SMS João Pessoa - Secretaria Municipal de Saúde de João Pessoa (PB) — Prova 2023
Criança de 10 anos, há 10 dias iniciou tosse, febre e dor torácica. Levada à emergência devido à piora clínica. A radiografia de tórax apresentou opacificação no terço inferior do pulmão direito. Aventada hipótese de pneumonia complicada com derrame pleural. Qual o melhor exame a ser solicitado para confirmação diagnóstica?
Suspeita de derrame pleural em criança com pneumonia → Ultrassom de tórax para confirmação e caracterização.
Em casos de suspeita de derrame pleural, especialmente em crianças onde a radiografia pode ser limitada na diferenciação entre consolidação e líquido, o ultrassom de tórax é o exame de escolha. Ele permite confirmar a presença de líquido, estimar seu volume, caracterizar sua natureza (livre ou loculado) e guiar procedimentos como a toracocentese.
O derrame pleural paraneumônico é uma complicação comum da pneumonia bacteriana em crianças, e sua identificação e manejo adequados são cruciais para evitar desfechos desfavoráveis como o empiema. A suspeita clínica surge com sintomas respiratórios persistentes e dor torácica, especialmente após um quadro de pneumonia. A radiografia de tórax é o exame inicial, mas pode ser limitada para diferenciar um derrame pequeno de uma consolidação pulmonar densa ou para caracterizar o líquido. Nesses casos, o ultrassom de tórax torna-se o exame de escolha. Ele permite visualizar o líquido pleural, quantificá-lo, identificar septações e loculamentos, e guiar a toracocentese diagnóstica e terapêutica, sendo superior à radiografia para esses fins. Para residentes, é fundamental compreender que a escolha do ultrassom como próximo passo após a radiografia otimiza o diagnóstico e a conduta, evitando exames mais invasivos ou com radiação desnecessária. A capacidade de identificar loculamentos é particularmente importante, pois um derrame loculado pode exigir drenagem mais agressiva ou fibrinolíticos.

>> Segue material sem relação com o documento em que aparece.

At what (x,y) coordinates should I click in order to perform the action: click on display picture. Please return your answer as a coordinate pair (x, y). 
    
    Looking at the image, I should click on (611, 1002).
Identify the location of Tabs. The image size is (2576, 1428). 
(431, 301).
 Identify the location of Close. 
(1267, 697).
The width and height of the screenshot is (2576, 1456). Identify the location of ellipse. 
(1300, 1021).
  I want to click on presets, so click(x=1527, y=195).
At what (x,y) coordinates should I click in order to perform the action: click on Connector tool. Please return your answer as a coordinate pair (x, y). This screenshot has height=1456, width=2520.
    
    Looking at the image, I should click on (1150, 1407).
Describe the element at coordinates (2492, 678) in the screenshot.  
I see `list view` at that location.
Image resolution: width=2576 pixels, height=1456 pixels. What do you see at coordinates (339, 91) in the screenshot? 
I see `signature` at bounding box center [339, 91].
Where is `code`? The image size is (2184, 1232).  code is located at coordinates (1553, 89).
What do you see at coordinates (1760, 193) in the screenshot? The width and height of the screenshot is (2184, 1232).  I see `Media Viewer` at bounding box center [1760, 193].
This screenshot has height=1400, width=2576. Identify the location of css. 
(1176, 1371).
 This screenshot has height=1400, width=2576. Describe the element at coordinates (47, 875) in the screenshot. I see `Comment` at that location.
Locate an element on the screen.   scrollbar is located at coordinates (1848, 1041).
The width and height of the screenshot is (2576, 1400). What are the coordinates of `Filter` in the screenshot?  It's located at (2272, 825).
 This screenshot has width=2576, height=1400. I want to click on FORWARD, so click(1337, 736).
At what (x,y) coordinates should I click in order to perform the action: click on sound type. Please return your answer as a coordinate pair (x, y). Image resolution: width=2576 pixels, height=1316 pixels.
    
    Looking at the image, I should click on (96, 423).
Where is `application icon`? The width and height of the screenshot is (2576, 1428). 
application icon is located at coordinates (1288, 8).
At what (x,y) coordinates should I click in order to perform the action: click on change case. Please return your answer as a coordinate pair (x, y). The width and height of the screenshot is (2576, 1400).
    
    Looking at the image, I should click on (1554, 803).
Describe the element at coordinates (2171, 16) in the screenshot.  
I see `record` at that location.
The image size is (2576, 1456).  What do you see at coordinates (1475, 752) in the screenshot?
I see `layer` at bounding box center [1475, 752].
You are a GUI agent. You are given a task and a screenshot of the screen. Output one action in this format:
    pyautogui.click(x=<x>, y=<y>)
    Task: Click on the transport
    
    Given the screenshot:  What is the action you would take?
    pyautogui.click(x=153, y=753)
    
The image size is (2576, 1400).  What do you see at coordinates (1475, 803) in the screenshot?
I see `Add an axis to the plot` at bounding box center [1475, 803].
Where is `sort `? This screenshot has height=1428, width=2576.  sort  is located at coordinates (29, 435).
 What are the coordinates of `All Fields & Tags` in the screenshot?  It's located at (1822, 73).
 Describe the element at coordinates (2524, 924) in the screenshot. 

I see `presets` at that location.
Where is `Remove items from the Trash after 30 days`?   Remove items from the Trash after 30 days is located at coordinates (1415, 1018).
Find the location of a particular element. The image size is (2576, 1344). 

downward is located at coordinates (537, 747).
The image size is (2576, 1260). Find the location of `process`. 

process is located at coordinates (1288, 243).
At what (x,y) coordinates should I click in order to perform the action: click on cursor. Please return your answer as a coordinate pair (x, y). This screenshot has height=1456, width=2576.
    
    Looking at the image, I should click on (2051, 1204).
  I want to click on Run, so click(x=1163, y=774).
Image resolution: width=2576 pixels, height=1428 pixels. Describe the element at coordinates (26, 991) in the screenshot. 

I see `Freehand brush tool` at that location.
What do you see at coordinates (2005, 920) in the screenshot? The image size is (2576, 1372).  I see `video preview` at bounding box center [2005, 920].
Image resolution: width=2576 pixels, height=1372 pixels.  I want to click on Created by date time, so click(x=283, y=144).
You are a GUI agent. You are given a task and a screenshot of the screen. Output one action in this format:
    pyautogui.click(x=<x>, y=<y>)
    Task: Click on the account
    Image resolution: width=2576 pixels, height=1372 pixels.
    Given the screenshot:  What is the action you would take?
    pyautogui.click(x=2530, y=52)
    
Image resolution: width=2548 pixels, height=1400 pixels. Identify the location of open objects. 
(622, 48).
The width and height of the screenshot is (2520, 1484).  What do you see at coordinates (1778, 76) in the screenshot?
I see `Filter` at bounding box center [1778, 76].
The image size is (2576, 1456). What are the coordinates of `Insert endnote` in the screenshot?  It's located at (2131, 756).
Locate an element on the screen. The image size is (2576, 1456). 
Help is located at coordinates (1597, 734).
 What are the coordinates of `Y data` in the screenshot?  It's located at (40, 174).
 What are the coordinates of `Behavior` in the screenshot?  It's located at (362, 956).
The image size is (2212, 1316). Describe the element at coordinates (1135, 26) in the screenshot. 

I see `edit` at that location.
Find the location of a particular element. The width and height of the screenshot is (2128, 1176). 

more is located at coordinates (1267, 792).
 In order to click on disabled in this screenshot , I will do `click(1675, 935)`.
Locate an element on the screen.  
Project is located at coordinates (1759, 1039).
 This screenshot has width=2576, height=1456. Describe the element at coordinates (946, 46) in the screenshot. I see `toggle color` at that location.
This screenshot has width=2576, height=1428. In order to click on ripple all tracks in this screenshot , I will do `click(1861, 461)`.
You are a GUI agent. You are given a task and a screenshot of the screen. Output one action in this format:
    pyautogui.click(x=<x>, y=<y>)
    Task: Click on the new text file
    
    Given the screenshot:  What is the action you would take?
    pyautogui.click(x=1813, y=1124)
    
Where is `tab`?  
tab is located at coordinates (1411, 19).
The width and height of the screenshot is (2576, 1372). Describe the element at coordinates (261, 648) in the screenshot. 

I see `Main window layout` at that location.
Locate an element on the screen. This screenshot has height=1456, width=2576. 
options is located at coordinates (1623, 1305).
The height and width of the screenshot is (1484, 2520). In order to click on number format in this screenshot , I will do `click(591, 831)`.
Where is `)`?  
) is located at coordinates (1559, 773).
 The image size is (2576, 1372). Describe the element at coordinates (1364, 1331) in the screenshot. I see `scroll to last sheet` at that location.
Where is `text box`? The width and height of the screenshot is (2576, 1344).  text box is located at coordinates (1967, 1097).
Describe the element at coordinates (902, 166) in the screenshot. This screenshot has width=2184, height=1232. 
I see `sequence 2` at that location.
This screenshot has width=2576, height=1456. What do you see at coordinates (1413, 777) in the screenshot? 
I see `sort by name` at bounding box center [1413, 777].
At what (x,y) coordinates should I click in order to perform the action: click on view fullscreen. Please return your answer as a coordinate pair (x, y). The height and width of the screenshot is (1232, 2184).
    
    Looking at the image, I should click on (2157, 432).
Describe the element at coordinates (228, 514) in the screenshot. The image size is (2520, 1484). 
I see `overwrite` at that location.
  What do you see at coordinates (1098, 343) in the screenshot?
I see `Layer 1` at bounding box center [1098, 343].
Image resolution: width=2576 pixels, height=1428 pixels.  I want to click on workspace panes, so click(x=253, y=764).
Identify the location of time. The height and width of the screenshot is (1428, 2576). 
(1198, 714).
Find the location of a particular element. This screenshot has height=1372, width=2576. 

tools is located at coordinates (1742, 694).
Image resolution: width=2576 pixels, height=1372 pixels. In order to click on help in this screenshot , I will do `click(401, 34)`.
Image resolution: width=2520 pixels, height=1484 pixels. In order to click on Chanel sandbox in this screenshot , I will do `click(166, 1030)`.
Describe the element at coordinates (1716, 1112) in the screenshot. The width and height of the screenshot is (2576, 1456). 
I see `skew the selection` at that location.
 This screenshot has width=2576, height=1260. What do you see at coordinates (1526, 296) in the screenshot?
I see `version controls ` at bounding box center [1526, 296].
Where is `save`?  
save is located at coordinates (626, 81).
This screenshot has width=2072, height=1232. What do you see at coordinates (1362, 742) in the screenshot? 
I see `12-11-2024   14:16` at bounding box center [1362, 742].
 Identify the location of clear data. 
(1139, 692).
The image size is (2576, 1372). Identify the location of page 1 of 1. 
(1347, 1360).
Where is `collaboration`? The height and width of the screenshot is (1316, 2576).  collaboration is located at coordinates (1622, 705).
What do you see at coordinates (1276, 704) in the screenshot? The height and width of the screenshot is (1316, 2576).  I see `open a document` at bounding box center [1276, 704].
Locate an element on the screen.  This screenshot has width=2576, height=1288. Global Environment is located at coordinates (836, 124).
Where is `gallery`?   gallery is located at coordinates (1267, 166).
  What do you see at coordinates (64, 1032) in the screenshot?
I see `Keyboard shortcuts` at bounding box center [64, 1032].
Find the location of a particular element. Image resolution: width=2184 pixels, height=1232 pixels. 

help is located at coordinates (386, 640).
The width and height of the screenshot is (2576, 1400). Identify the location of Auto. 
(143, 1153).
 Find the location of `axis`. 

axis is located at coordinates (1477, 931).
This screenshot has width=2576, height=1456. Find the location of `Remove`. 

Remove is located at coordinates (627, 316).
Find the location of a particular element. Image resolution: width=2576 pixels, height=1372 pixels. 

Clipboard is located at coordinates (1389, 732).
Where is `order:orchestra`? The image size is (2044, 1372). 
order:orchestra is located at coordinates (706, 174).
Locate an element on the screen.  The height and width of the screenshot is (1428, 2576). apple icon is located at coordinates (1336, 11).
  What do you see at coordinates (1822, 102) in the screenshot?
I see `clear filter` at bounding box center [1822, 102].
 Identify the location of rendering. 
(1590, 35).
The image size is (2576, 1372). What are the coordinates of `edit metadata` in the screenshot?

Os sinais incluem tosse, febre, dor torácica, dispneia, macicez à percussão, diminuição do frêmito toracovocal e abolição do murmúrio vesicular na área afetada.
O ultrassom é preferível por ser não invasivo, não utilizar radiação, ser portátil e capaz de diferenciar líquido de consolidação, estimar o volume do derrame e identificar loculamentos, além de guiar procedimentos.
A tomografia é reservada para casos em que o ultrassom não é conclusivo, para planejar cirurgias complexas, ou para investigar outras patologias pulmonares ou mediastinais associadas.